The battle over funding is a central issue in Congress, contributing to a government shutdown that has persisted for almost a month. Democrats are insisting on an extension as a requirement for their support of a government funding initiative, while Republicans are holding out for a government reopening before even considering an extension.
The data illustrated in our charts derive from the KFF research group and reflect the insurance prices available on healthcare.gov and other state websites, which let users explore options before marketplaces open. The article previously included estimates for the next year’s premiums, but now we can present real figures affecting Americans currently.
There’s still a chance for Congress to act and modify the funding framework, but it’s unlikely to happen before individuals begin selecting their health plans this week.
Impact on Low-Income Individuals
For those with the lowest earnings, the potential expiration of subsidies could lead to the loss of free and generous insurance. Currently, Americans who earn less than $24,000 annually are not required to pay premiums due to these additional subsidies, though they still have some co-payments and deductibles when using their insurance.

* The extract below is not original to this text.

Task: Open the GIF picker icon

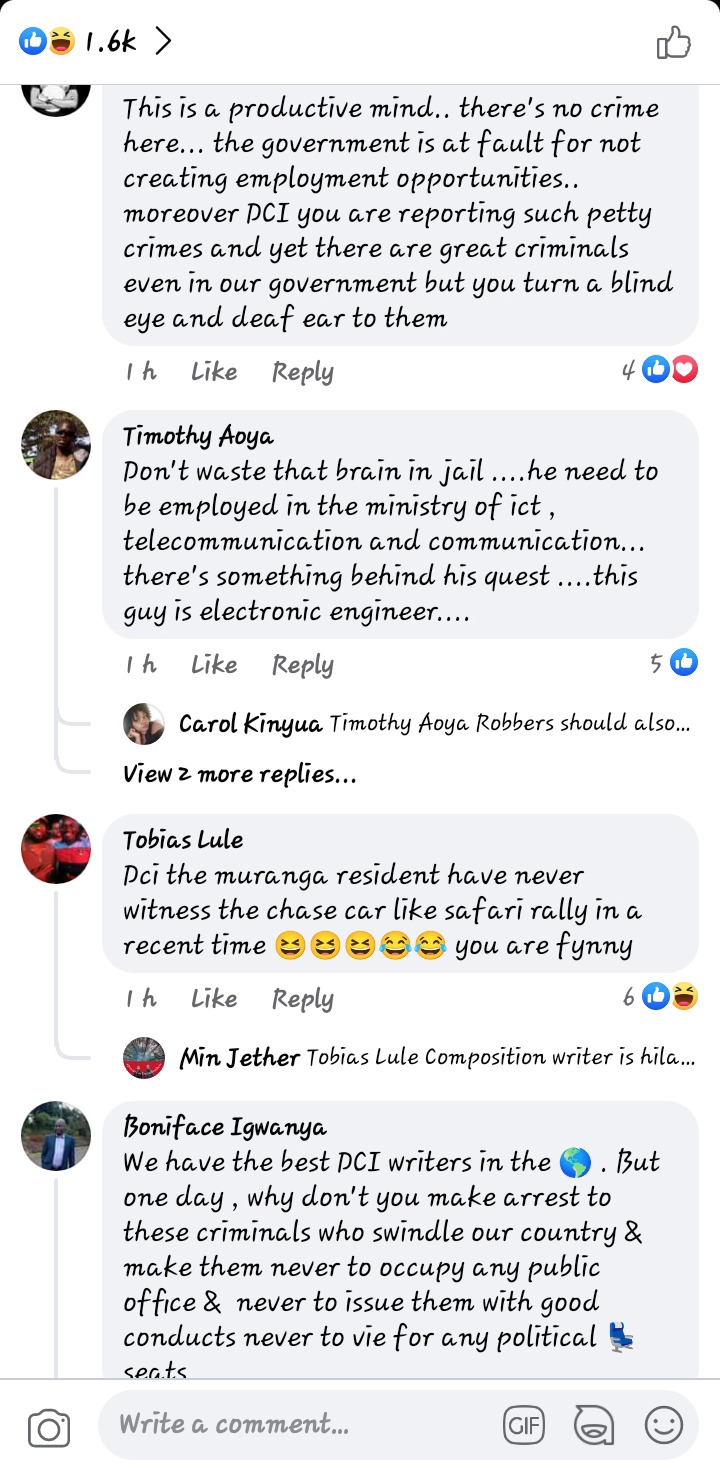Action: pyautogui.click(x=524, y=1426)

For example, a single person making $22,000 might end up paying $66 monthly for a typical insurance plan after the subsidies expire. Approximately half of the people enrolled in the Affordable Care Act marketplaces will see similar increases, transitioning from no premium to payments ranging between $27 and $82 a month. This change primarily affects those close to the poverty line in states not expanding their Medicaid programs, where their insurance remains substantially subsidized, only at the original rates set by the initial Affordable Care Act.
Interestingly, although the numerical difference may seem minor, it can have significant impacts for individuals earning under $2,000 a month. Enrollment numbers in this income bracket have soared since the enhanced subsidies were put in place— especially in Texas, Florida, and Georgia. Critics of these subsidies express concerns over potential fraud with such high enrollment figures.
People earning a bit more, say $35,000, are facing standard price increases too. Their monthly cost for a common plan is set to climb from $86 to $218 without those enhanced subsidies.
Effects for Higher-Income Individuals
Older individuals in the $65,000 income range are likely to see steep increases in premiums—potentially hundreds of dollars more monthly, or exceeding $1,000. In many areas, enhanced subsidies previously capped how much people over $63,000 had to pay. Without these, they’ll be subject to whatever insurers in their market charge, often affecting those who are self-employed or working for small businesses.
The ability for insurers to charge older individuals more than their younger counterparts makes these subsidies particularly crucial for those nearing retirement. The average increase in insurance premiums—around 26 percent—coupled with the loss of subsidies compounds these hurdles.
Location also plays a significant role in premium pricing. In rural areas, rates tend to be higher, especially in states like Wyoming and West Virginia. For some living in the priciest markets, increases can be staggering. A 60-year-old in southern Illinois might face premium jumps from $460 monthly to $2,800 without subsidies.
Fewer than 10 percent of individuals enrolled in Obamacare fall into the $65,000-plus income bracket, further illustrating the disproportionate impact.
High Earners and the Age Factor
Those with even higher incomes could still be financially burdened by Obamacare premiums, regardless of subsidies. Younger people in this category often find little benefit from extra aid since assistance kicks in only when insurance costs exceed 8.5 percent of their income, a threshold primarily met in expensive markets.
On the other hand, older high earners do benefit from these subsidies; without them, their insurance costs will rise even more. This segment is also grappling with increasing premiums, and while they didn’t see the benefits of enhanced subsidies this year, their current premiums are still lower than the projected rates being offered for next year.
Overall, our analyses center on how subsidies influence individuals purchasing insurance, though the calculations are a bit more complex for families. Generally, families with lower incomes would see more consistent increases, while those with higher incomes would experience varying price changes based on location and the ages of family members.
To gauge potential costs for your household, you can use this online calculator provided by KFF to assess figures with and without subsidies.